Blood and Tissue Bank discovers what could be a new rare blood group

A study of a premature baby has led to the discovery of a never-before-seen antigen. This is the first time a laboratory in Spain has identified and described a new blood group.

Blood groups are determined by antigens, also known as proteins, on the surface of red blood cells. We do not all have the same antigens, and this is what makes us compatible with one blood group or another. These differences are partly due to people’s different geographical origins.

At present, this blood group is considered rare, as only three people from the newborn’s family nucleus have been matched. Because this is such a recent finding, the geographical range of this antigen and the number of people in the world who have it is not yet known. For now, this Andalusian family is the only one in the world known to have the protein.

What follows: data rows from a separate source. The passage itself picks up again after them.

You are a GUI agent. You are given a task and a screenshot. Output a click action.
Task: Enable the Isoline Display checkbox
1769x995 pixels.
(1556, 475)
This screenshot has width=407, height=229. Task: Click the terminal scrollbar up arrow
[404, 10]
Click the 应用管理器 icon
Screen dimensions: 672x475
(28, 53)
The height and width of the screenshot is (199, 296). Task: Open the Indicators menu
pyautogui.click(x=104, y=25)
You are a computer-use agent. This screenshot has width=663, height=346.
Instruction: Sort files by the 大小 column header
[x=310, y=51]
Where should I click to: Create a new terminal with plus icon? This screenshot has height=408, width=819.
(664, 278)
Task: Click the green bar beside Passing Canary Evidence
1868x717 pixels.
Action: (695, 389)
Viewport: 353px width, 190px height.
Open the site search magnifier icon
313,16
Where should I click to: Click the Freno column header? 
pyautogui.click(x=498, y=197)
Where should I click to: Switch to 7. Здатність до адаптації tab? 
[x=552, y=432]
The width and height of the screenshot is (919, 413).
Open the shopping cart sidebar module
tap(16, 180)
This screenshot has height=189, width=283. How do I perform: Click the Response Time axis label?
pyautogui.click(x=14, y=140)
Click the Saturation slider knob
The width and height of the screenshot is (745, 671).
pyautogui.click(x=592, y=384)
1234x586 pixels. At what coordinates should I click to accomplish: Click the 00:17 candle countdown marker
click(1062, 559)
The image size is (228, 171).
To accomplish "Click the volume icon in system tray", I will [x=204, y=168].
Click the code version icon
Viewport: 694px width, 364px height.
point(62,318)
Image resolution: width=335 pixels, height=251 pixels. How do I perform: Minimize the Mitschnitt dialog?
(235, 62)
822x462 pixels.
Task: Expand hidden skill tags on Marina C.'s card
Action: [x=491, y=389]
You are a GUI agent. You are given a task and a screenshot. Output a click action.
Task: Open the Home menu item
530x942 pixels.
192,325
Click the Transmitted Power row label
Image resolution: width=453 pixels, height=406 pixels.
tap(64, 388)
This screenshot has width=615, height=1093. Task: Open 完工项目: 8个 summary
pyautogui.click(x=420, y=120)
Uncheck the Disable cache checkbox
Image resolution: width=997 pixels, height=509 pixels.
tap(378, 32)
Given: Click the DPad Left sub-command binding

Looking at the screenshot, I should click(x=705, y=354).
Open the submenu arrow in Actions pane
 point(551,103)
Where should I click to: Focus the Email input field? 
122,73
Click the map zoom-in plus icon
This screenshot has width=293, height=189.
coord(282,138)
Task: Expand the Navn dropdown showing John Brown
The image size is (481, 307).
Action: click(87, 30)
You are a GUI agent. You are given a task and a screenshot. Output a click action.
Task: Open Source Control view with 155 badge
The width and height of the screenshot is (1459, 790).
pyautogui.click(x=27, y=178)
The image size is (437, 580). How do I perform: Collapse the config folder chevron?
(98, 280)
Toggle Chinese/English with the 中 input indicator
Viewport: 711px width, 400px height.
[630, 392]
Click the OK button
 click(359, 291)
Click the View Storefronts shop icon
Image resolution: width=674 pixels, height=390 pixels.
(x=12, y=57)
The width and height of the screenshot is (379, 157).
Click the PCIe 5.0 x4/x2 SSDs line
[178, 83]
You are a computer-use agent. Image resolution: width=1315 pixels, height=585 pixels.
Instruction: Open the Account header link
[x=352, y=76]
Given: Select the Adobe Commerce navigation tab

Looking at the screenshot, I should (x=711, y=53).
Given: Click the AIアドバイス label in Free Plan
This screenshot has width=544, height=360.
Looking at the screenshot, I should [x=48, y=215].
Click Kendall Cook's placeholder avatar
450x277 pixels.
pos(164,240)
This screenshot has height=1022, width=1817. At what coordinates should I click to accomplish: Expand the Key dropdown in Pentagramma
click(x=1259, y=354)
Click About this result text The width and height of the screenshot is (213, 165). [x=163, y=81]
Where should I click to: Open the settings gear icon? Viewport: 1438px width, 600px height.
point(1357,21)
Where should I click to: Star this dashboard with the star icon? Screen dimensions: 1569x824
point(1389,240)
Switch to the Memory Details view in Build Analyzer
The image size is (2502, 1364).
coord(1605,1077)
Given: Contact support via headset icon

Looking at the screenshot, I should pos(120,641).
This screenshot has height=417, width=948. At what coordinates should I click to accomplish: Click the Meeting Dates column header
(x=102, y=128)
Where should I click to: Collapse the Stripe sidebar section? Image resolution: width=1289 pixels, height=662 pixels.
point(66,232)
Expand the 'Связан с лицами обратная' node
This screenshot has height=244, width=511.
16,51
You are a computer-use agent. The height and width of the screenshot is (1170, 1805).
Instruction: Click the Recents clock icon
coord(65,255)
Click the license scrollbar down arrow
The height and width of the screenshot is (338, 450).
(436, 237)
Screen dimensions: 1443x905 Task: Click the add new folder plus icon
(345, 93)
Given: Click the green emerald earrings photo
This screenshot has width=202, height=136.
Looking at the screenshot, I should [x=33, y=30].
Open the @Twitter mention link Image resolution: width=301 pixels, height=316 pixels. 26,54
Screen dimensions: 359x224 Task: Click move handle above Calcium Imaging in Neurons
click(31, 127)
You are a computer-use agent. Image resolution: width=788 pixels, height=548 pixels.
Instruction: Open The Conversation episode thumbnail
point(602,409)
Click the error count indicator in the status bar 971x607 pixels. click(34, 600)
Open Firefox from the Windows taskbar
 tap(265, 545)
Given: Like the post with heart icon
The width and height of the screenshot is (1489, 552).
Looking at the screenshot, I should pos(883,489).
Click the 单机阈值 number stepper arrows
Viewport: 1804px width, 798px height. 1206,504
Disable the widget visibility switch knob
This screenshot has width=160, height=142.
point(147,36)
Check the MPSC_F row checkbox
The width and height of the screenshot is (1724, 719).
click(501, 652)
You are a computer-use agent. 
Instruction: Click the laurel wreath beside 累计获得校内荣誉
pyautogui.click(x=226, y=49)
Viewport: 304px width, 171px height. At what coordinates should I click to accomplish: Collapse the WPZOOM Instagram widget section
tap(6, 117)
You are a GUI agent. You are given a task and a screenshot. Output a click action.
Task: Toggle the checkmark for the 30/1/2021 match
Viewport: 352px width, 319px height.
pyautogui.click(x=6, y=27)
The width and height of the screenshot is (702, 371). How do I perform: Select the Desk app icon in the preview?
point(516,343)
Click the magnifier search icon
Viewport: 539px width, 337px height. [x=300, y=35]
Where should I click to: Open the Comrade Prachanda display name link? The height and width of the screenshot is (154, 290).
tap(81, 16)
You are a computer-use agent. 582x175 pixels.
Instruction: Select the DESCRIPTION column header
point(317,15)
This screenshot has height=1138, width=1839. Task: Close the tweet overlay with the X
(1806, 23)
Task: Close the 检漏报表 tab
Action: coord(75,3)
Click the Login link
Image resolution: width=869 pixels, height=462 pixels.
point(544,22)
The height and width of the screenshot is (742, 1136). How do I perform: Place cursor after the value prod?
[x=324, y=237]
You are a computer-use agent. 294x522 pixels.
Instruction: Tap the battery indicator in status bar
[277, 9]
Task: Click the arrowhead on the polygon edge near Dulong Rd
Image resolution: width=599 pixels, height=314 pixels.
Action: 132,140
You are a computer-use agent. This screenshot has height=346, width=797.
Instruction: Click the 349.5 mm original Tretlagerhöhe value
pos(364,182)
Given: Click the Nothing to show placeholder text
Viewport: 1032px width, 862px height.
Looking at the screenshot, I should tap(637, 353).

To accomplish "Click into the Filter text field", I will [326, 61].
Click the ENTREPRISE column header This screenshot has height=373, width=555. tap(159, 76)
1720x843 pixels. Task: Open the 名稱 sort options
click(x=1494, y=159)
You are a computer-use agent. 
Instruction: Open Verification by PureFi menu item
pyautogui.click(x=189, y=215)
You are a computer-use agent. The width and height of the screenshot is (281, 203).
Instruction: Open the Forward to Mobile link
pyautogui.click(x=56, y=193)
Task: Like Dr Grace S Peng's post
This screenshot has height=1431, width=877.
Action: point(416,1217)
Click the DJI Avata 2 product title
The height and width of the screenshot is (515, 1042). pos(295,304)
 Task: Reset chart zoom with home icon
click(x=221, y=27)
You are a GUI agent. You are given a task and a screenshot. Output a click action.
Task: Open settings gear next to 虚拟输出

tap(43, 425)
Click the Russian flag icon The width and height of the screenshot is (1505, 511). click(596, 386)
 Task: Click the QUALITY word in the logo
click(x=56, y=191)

To underline the exceptional nature of the discovery, the international commission of experts known as Red Cell Immunogenetics and Blood Group Terminology has verified the antigen and named it SHER, after the region where the family originates (Jerez de la Frontera).

Exceptional blood groups around the world

If a person has antibodies because their immune system has reacted to a rare antigen, in this case SHER, it is not difficult to find compatible blood if they need a transfusion.

However, people who do not have an antigen, which the majority of people do, have to find a donor who is as exceptional as they are when they need blood. Their blood is incompatible with that of most donors.

In order to meet this need, there is an international network of centres specialising in exceptional blood, which includes Catalonia’s Banc de Sang i Teixits (Blood and Tissue Bank). Worldwide, there are around 60 centres in 26 different countries that are ready to help each other.